Mortality data for NHANES III participants were available through December 31, 2006, and methods for mortality ascertainment have been described. A probabilistic matching algorithm based on 12 identifiers was used to link participants with death information captured in the National Death Index. Matching identifiers included social security number, sex, and date of birth. Follow-up was defined as the interval between the NHANES III examination and either of the following, depending on which came first: date of death, date of censoring, or December 31, 2006. The end points of CVD and all-cause mortalities were examined and analyzed using data from the NHANES III Linked Mortality File. International Classification of Diseases, Tenth Revision , codes were used to identify each end point. CVD mortality was defined by codes 100 to 178. When censoring at the time of death did not include CVD, participants were grouped under all-cause mortality. Participants who were unable to be matched with a death record were considered to be alive throughout the entire follow-up period.

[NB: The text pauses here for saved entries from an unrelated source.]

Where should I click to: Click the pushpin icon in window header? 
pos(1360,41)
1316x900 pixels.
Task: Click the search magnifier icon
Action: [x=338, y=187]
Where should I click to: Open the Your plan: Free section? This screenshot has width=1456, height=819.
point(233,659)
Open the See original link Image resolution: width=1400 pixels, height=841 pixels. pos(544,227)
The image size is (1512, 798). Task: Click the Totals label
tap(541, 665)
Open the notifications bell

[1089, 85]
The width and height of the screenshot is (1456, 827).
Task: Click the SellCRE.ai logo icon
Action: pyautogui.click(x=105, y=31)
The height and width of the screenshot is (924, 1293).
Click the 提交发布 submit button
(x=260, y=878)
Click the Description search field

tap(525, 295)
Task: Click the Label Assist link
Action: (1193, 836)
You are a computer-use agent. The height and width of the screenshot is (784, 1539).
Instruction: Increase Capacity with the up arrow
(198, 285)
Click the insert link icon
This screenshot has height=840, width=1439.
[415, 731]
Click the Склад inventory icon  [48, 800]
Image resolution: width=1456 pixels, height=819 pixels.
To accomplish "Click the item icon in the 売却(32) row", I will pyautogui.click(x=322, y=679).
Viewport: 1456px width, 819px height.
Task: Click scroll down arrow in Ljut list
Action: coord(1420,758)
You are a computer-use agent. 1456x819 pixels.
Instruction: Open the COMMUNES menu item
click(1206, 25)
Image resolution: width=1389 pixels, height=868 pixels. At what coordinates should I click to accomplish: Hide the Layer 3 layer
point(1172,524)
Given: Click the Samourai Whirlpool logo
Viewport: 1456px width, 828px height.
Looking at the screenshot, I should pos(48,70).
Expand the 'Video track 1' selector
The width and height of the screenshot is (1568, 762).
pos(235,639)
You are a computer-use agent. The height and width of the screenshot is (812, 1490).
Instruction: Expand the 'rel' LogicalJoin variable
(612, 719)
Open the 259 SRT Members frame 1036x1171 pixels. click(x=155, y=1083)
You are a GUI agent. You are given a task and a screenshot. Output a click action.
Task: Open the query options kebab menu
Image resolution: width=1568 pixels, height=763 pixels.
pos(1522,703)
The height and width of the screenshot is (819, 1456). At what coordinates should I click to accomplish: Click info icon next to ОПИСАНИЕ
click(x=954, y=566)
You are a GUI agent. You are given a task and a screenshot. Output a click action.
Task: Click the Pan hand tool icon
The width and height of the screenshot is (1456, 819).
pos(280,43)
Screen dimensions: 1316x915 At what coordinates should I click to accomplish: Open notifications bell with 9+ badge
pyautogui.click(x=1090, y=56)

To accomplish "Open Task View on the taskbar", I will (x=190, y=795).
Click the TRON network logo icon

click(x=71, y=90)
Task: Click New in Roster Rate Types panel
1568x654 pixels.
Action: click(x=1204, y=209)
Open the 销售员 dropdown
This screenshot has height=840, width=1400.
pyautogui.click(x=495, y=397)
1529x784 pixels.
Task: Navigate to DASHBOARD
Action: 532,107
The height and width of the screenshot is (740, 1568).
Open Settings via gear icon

Continuous variables were reported as mean ± standard error, whereas categorical variables were reported as frequency and percentage. Statistical significance for continuous variables was tested using the t test procedure and the Rao-Scott chi-square method for categorical variables. Unadjusted CVD and all-cause mortality rates (per 1,000 person-years) were calculated. Kaplan-Meier estimates were used to compute unadjusted survival estimates for CVD and all-cause mortalities, and the differences in estimates were compared using the log-rank procedure. Cox proportional hazards regression was used to generate hazard ratios (HR) and 95% confidence intervals (95% CI) for the association between subclinical myocardial injury and CVD and all-cause mortalities. Additionally, CIIS was analyzed as a continuous variable per 5-unit increase. Multivariate models were constructed with incremental adjustments as follows: model 1 adjusted for age, sex, and race/ethnicity; model 2 adjusted for model 1 covariates plus smoking status, systolic blood pressure, diabetes, body mass index, total cholesterol, high-density lipoprotein cholesterol, antihypertensive medications, and lipid-lowering medications. We tested for interactions between our main effect variable and age (dichotomized at 65 years), sex, and race/ethnicity (white vs nonwhite). We also constructed a restricted cubic spline model to examine the graphical relation between each end point and CIIS and incorporated knots at the fifth, fiftieth, and ninety-fifth percentiles. The proportional hazards assumption was not violated in our analysis. Statistical significance was defined as p ≤0.05. Data were analyzed using SAS, version 9.3 (SAS Institute Inc., Cary, North Carolina). All analyses accounted for the complex sampling design of NHANES by including recommended sample weights.